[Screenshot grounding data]
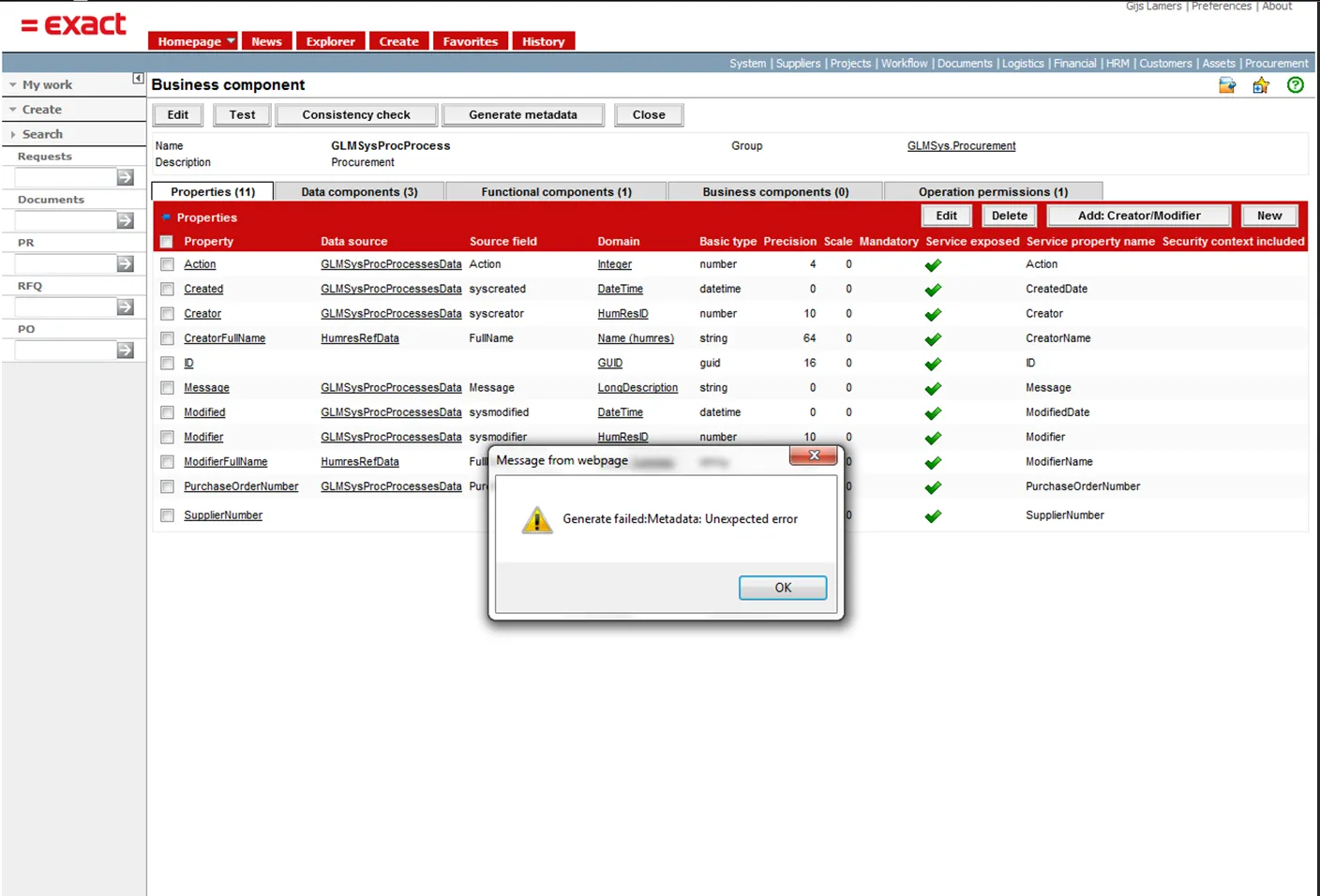
Task: Tick the checkbox for Action property
Action: coord(167,264)
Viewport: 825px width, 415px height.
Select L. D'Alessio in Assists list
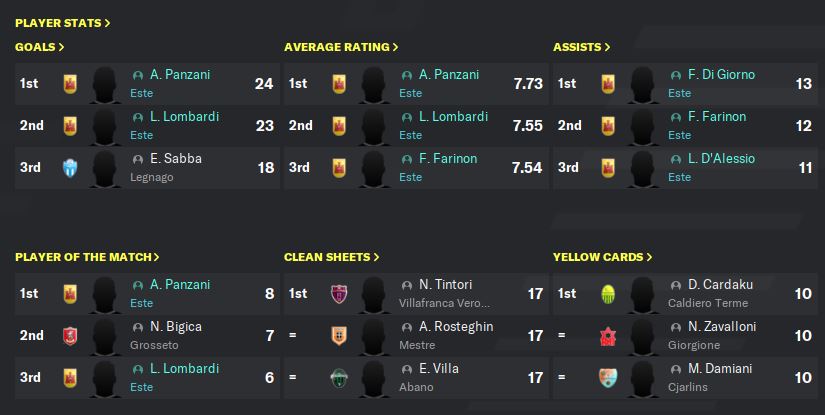tap(720, 159)
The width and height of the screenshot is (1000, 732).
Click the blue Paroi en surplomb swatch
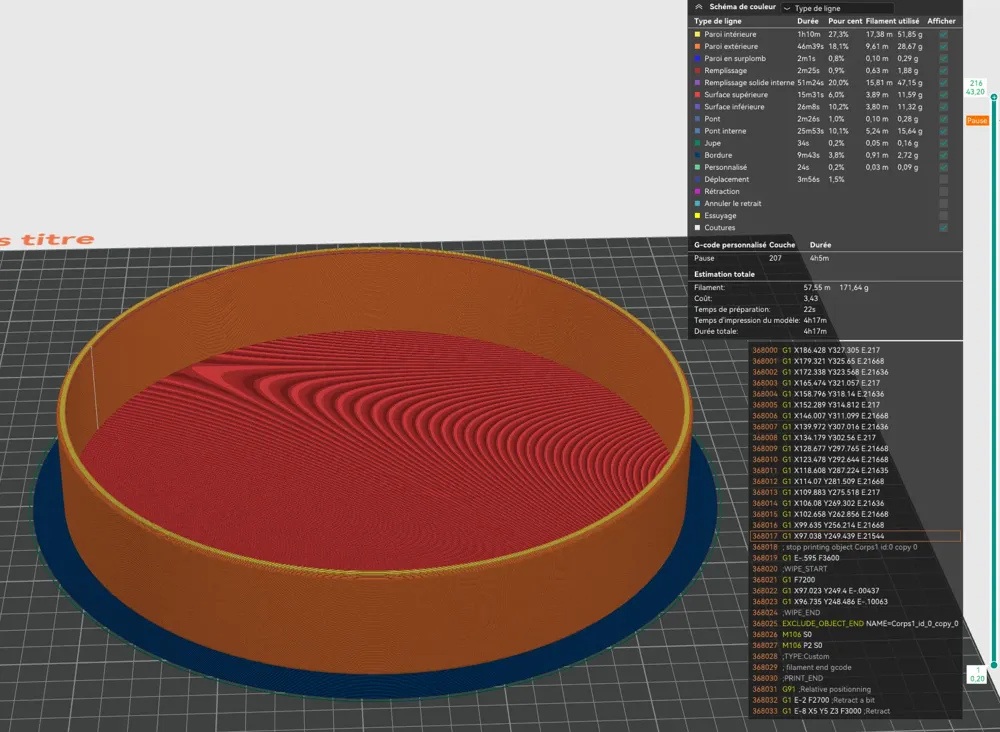click(x=697, y=59)
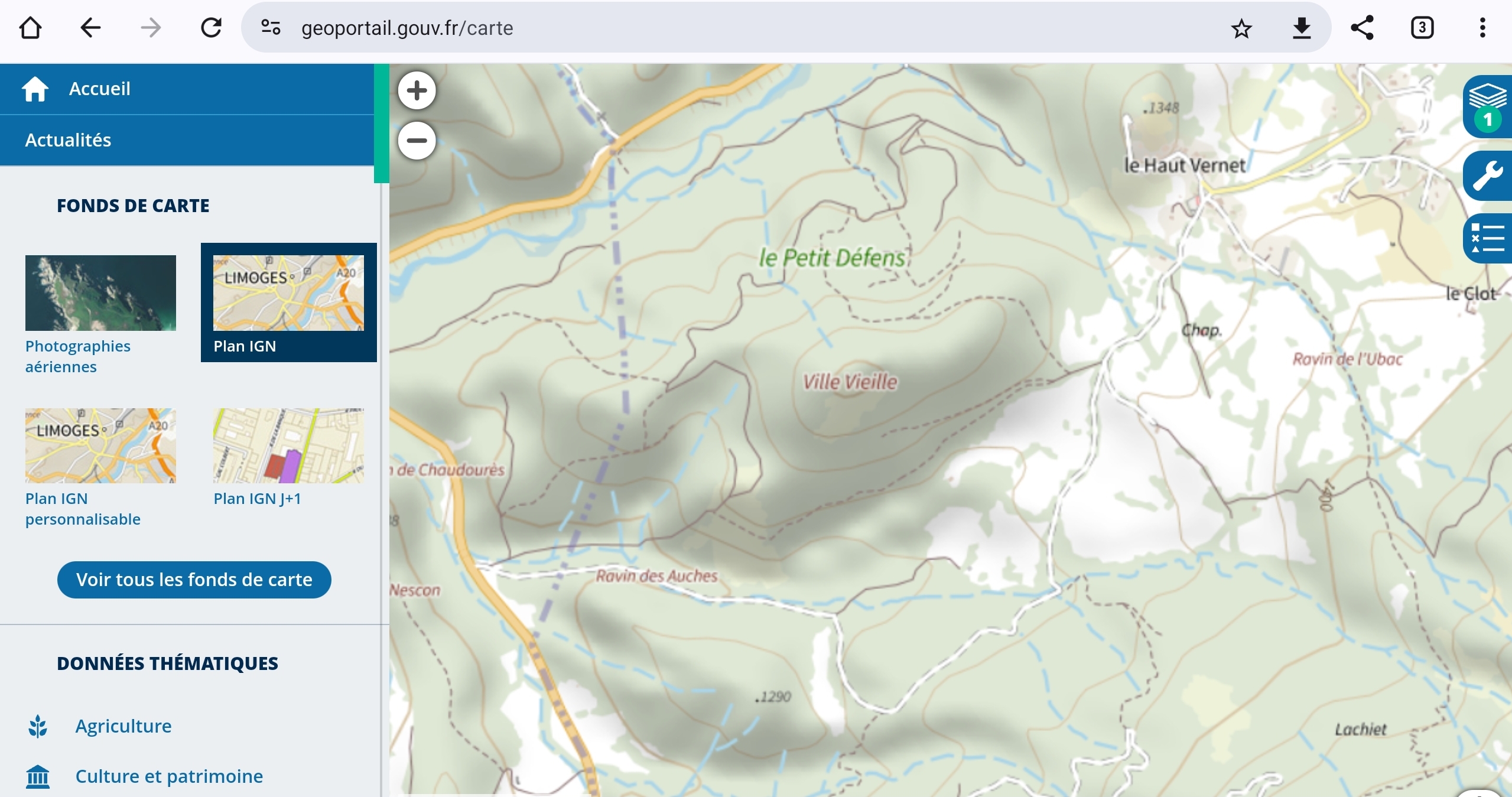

ABOUT THIS TASK: Extract every line from the records above that contains the word "width".

OUTPUT OF THE EXERCISE:
Viewport: 825px width, 415px height.
The width and height of the screenshot is (1000, 732).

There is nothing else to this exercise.